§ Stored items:
──────────

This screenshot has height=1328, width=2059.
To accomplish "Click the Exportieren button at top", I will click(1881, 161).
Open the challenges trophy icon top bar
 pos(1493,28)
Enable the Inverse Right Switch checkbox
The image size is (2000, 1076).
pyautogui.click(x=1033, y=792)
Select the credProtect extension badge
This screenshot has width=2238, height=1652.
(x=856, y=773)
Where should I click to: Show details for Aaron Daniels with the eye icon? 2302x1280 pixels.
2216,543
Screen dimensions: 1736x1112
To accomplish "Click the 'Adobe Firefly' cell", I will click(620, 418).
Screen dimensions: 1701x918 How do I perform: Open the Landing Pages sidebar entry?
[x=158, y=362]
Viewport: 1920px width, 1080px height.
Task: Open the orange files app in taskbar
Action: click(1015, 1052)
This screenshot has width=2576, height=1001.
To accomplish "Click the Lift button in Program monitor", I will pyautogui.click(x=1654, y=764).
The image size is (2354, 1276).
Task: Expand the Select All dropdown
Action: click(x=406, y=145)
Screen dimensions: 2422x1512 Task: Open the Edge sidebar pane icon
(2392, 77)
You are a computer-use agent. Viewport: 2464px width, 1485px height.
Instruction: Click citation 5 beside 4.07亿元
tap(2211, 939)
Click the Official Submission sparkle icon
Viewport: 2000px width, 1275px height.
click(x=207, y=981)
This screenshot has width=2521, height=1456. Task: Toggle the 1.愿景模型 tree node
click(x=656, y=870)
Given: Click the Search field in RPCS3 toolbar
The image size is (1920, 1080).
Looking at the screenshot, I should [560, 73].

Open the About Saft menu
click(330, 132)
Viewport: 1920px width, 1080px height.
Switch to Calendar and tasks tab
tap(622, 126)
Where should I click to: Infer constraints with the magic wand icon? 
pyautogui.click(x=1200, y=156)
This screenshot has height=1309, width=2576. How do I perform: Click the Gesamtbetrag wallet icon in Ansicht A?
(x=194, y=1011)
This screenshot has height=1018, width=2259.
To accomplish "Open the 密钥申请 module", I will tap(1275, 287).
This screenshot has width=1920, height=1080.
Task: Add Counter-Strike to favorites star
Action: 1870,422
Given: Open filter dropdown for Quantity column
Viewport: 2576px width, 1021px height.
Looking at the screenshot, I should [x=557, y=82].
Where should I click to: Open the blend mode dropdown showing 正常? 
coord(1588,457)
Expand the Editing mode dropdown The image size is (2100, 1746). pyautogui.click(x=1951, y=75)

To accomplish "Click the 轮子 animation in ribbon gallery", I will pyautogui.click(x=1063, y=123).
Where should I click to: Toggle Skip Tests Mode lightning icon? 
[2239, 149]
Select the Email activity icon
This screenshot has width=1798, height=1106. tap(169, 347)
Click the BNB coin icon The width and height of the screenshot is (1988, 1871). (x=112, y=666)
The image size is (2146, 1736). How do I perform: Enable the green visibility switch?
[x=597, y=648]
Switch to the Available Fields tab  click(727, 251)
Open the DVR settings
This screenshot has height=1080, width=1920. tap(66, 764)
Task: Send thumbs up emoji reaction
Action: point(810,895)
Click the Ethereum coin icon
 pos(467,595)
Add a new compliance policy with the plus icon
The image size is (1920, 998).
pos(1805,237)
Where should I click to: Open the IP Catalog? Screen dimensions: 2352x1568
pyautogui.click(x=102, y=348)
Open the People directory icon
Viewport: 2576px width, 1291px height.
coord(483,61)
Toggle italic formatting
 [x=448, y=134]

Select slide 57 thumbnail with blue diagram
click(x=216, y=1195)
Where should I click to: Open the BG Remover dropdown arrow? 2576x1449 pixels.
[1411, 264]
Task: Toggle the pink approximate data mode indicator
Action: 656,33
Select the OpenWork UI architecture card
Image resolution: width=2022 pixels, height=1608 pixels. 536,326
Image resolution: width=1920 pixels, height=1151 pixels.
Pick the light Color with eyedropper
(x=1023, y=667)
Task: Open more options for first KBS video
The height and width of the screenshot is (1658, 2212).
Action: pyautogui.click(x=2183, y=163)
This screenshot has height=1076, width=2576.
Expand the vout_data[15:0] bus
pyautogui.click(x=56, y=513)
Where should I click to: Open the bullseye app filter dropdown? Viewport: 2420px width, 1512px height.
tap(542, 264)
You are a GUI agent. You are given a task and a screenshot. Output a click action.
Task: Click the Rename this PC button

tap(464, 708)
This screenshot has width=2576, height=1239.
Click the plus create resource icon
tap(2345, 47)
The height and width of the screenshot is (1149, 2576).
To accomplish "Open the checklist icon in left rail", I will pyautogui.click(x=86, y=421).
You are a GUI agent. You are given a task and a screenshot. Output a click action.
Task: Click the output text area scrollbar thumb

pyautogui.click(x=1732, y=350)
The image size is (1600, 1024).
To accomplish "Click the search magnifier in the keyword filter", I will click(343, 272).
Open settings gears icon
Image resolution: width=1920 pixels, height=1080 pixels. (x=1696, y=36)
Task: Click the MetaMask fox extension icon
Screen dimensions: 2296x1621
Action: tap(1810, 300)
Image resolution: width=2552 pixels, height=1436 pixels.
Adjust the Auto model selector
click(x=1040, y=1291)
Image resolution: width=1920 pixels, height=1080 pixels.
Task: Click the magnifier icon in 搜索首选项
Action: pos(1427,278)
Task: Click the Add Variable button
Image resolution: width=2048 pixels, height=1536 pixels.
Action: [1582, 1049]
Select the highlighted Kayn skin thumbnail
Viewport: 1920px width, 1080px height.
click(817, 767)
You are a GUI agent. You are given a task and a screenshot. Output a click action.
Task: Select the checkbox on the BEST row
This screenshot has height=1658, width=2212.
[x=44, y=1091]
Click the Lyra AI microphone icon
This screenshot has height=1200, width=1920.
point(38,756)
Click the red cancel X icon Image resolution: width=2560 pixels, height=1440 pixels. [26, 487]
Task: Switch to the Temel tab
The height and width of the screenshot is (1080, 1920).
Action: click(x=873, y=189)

──────────

Among the records above, find the lines where the word "extension" appears and copy them.

§ Result for this task:
Select the credProtect extension badge
Task: Click the MetaMask fox extension icon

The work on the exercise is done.